Personal information
- Full name: Walter Thane Baker
- Born: October 4, 1931 (age 94) Elkhart, Kansas, U.S.

Medal record
Men's athletics
Representing the United States
Olympic Games
| Gold medal – first place | 1956 Melbourne | 4 × 100 m relay |
| Silver medal – second place | 1952 Helsinki | 200 metres |
| Silver medal – second place | 1956 Melbourne | 100 metres |
| Bronze medal – third place | 1956 Melbourne | 200 metres |

= Thane Baker =

American sprinter (born 1931)

Walter Thane Baker (born October 4, 1931) is an American former sprinter and winner of the gold medal in the 4 × 100 m relay at the 1956 Summer Olympics in Melbourne, Australia, with a new world record of 39.5 seconds. At those Olympics, Baker also won a silver medal in the 100-meter and a bronze in the 200-meter. At the 1952 Summer Olympics in Helsinki, he won a silver medal in the 200-meter.

==Biography==
Baker was born in Elkhart, Kansas. In 1953, as a Kansas State University student, Baker won the NCAA championship in the 220 yd, and in 1956 he won the AAU championships in 200 m. Baker also won numerous conference titles at Kansas State, and was a four-time All American.

Before the Melbourne Olympics, Baker equaled Jesse Owens's long-standing 100 m world record time of 10.2 seconds, and also twice equaled the 200 m world record of 20.6. He tied the world record in the 100 yd in 9.3 seconds, twice tied the world record in 60 yd indoor events at 6.1 seconds, and set the world record in the 300 yd at 29.4 seconds. He co-held several world records in relays.

After turning forty, Baker participated in the Masters Track and Field program and held numerous world records in the 100 yd, 100 m, 220 y, 200 m, and several relays in the age groups categories of 40–44, 45–49, and 50–54 years of age. Baker is enshrined in the USATF Masters Hall of Fame and the Kansas Sports Hall of Fame. He is also in the Kansas State University Sports Hall of Fame and the Kansas State High School Activities Hall of Fame.
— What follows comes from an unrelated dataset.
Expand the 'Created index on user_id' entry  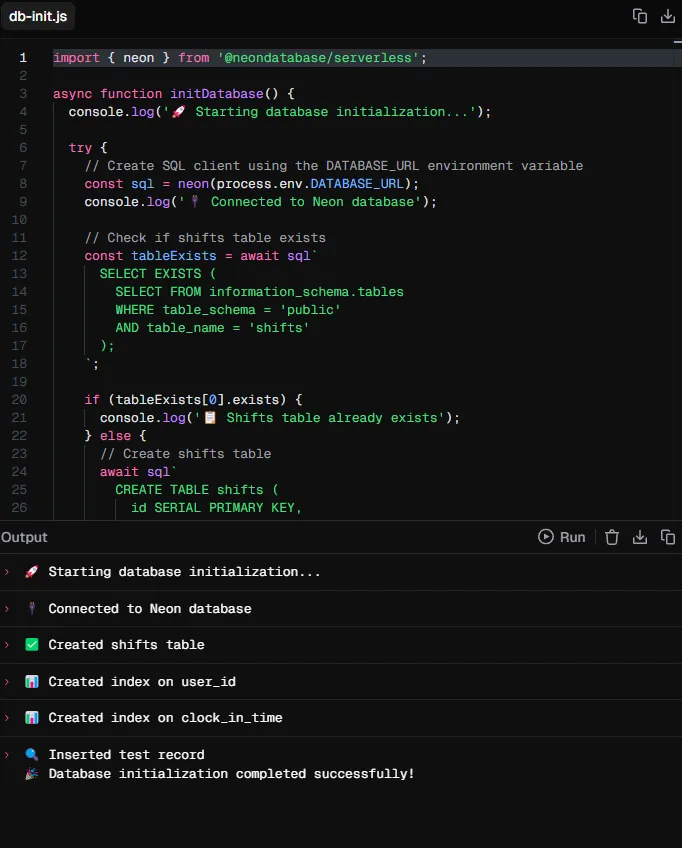click(x=7, y=681)
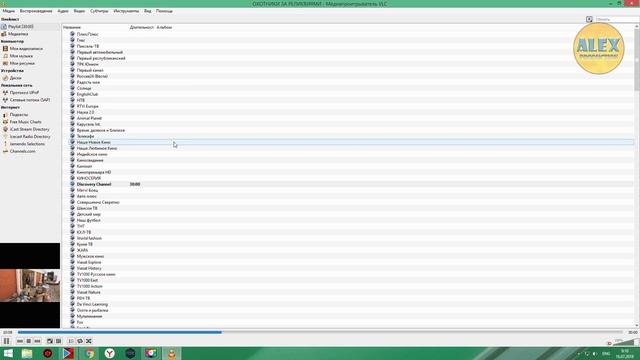
Task: Open Google Chrome from the taskbar
Action: click(x=89, y=353)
In 1978, he was named a "Silver Athletics Top Ten" for personal achievement.

Baker began as a track meet "starter" in 1959 and has started NCAA National Championships and National Federation Championships. The year 2010 was his forty-fourth year of serving at the Texas Relays. He was selected "Outstanding Official" by the Texas Relays Committee in 2010 and inducted into the Texas Track and Field Coaches Hall of Fame, Class of 2011. He also has the track named after him in his home town of Elkhart, Kansas.

Baker retired in 1983 as a colonel from the United States Air Force after serving thirty years of active and reserve status. Additionally, in 1992, he retired from Mobil Research and Development after thirty-nine years of employment. His civic involvement included serving as president of a Rotary Club chapter, a member of the Cotton Bowl Athletic Association board of directors, the United States Olympians board of directors, and volunteered on other boards and associations.

Thane Baker's daughter, Catherine Baker Nicholson JD, wrote a book about his first Olympics called Running in Borrowed Shoes: Thane Baker and the 1952 Summer Games, which Texas Christian University Press published in Summer 2024 . Because he did not expect to make the 1952 Olympic team, Baker competed in the Men's 200 meters and won a silver medal wearing borrowed socks and borrowed shoes.

BYUtv produced a video about Thane Baker's experiences in 2024.

Baker is the oldest living United States Olympic medalist in track, and ranks third in the world in the same category.